Sa poésie métaphysique m’est vitale. À chaque fois que je relis Sol absolu (1972) ou Égée, Judée (1980), je ressens ce même appel : l’envie irrépressible de chausser mes bottes et de me perdre quelque part dans le monde, souvent dans le désert, de regarder et de ressentir.
Les photographes qui t’inspirent
Ces 5 photographes forment pour moi un panthéon hétéroclite, un territoire d’influences multiples où se croisent des écritures, des regards et des sensibilités très différentes. Chacun m’inspire à sa manière.
Gregory Halpern
Pour sa capacité à mêler le réel et le mystère, à faire naître l’étrangeté dans la banalité du monde. Notamment son travail et son livre Omaha Sketchbook (2009) qui reste pour moi son meilleur.



Jungjin Lee
Pour la spiritualité silencieuse de ses images, cette façon de faire du paysage un état intérieur avec une plasticité et une matière du noir et blanc unique. Sa série Unnamed Road (2014) est d’une beauté absolue.



Bernard Plossu
Pour sa liberté, son pas léger, cette photographie vécue comme une respiration, fragile comme un vol d’hirondelle. Ses tirages Fresson sont exceptionnels. J’ai la chance de le connaître personnellement.



Luigi Ghirri
Pour sa douceur conceptuelle, son regard poétique sur les signes du quotidien, ses jeux de faux décors du monde. Son dernier livre Puglia (2022) est une ode à la vie.



Jim Goldberg
Pour la puissance narrative et humaine de ses récits, où la photographie devient voix et témoignage. J’adore ses expérimentations narratives, je m’en suis inspiré pour mon workshop de Groix avec les enfants.
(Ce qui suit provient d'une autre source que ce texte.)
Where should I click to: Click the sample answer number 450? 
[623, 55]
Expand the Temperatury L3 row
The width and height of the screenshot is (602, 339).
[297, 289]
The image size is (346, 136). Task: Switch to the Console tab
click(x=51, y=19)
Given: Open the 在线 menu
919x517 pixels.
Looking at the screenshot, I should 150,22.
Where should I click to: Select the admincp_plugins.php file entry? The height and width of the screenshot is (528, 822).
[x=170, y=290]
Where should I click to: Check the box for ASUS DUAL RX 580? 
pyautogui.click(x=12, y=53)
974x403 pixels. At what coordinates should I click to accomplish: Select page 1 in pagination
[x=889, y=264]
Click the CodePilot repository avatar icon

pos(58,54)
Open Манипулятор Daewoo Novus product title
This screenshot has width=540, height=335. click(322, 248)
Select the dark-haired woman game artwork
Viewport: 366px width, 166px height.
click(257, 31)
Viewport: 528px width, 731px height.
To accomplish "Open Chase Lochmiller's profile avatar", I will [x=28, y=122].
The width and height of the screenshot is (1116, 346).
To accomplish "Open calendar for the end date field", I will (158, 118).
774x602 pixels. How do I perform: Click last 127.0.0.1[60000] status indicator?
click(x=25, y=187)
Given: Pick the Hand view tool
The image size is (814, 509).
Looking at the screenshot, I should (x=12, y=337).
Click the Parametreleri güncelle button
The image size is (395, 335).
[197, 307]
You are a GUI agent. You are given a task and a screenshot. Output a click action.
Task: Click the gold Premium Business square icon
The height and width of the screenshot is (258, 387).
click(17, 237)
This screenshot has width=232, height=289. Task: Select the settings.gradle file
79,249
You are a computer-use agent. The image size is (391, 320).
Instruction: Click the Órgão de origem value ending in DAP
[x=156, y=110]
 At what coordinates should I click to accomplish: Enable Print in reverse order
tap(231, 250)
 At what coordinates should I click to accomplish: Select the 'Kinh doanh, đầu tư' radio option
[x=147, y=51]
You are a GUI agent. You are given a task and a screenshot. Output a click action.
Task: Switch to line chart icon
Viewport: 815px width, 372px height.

Un livre photo sur lequel tu reviens souvent
The Mennonites (2000) de Larry Towell est un livre que je garde tout près de moi.

Quand je perds un peu le goût, quand la photo devient floue dans ma tête, que je ne sais plus trop pourquoi je fais tout ça… je le rouvre. C’est presque un réflexe.

Il me remet les idées en place, me redonne de l’énergie, du sens. Towell a cette façon rare de photographier les gens avec une humanité désarmante. Rien n’est forcé, rien n’est beau pour être beau. Tout est vrai, profond, habité. Son travail sur cette communauté avec la parfaite distance est d’une profondeur et d’une justesse déconcertante.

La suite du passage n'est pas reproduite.